A recent Time article by Steven Pinker discusses this topic and remarks on how scientists are systematically uncovering new secrets regarding the human brain. It's a fascinating read and makes a number of interesting points. In summary, neuroscientists have reason to believe that every aspect of consciousness can be tied to the (physical) brain.
Consider, if you will, the Star Trek transporter beam. Let us assume hypothetically that we will eventually develop this technology. The transporter beam works by reading your molecular makeup, dematerializing your body into "energy", and finally rematerializing your body at some other location. This whole process presumably occurs close to the speed of light and is thus a very efficient method of transportation.
The problem with this technology is that it seems to naturally allow for the ability to duplicate humans (this was used as the plot device to motivate the Star Trek TNG episode Second Chances) by simply failing to dematerialize the original. In this case, there now exists two copies of the same person. Since these two people are indistinguishable from each other and carry with them the exact same past experiences, they will both believe they were the original person before using transporter beam.
The problem runs even deeper once you consider the original intended use of the transporter. The transporter is supposed to dematerialize the original copy of the person. That is to say, the transporter beam creates an identical copy of a person somewhere, and then kills the original.
So there's the dilemma. When you get transported, you die and an exact copy of you gets created somewhere else. Functionally, it appears as if you were indeed transported from one place to another, so it doesn't matter to society which copy lives and which dies. But the fact remains that you yourself don't actually get transported, but are replaced with a new person who is identical to you in every way. This of course leads to a number questions regarding the definition of life and self and so forth, which was the entire point of considering this scenario in the first place.
Materialism suggests that your consciousness is simply the result of chemical and electrical activity within your physical brain. The essence of your being is a blueprint that, given the proper technology, is easily copyable, just like any piece of software. If we find this view plausible, then we must reject the notion of having what many call a soul. Taking this another step further, we must also reject the existence of an afterlife.

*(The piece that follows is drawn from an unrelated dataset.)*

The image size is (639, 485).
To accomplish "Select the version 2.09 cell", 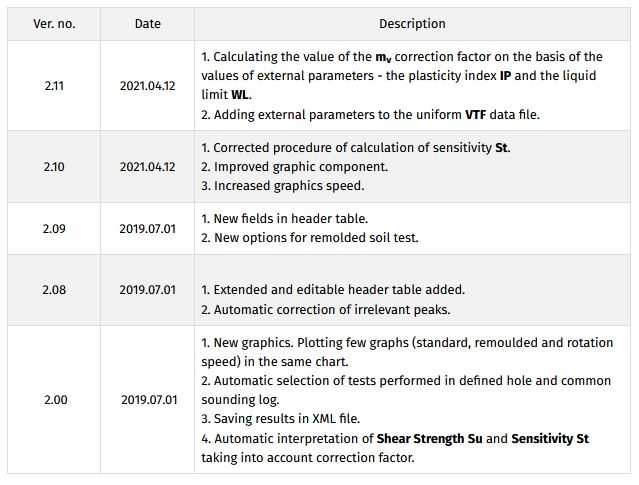I will pyautogui.click(x=54, y=229).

Though this seems to be a particularly radical line of reasoning, it actually has very little impact on your everyday life. In fact, as soon as you accept this argument of materialism, you can then proceed normally as if this argument didn't exist. I'm also of the opinion that free will is an illusion (i.e. not due to some fundamental notion randomness within our universe). But again, as soon as you accept this, you can effectively ignore it almost completely. Functionally, everyone still reduces to the same kind of selfish agents they were before accepting this argument.
The biggest change required is to reject any religious notions of an afterlife. This, I think, is a good thing. As Steven Pinker so aptly pointed out, believing in an afterlife necessarily devalues this physical one, and "nothing gives life more purpose than the realization that every moment of consciousness is a precious and fragile gift."
In the long run, of course, I want to live forever.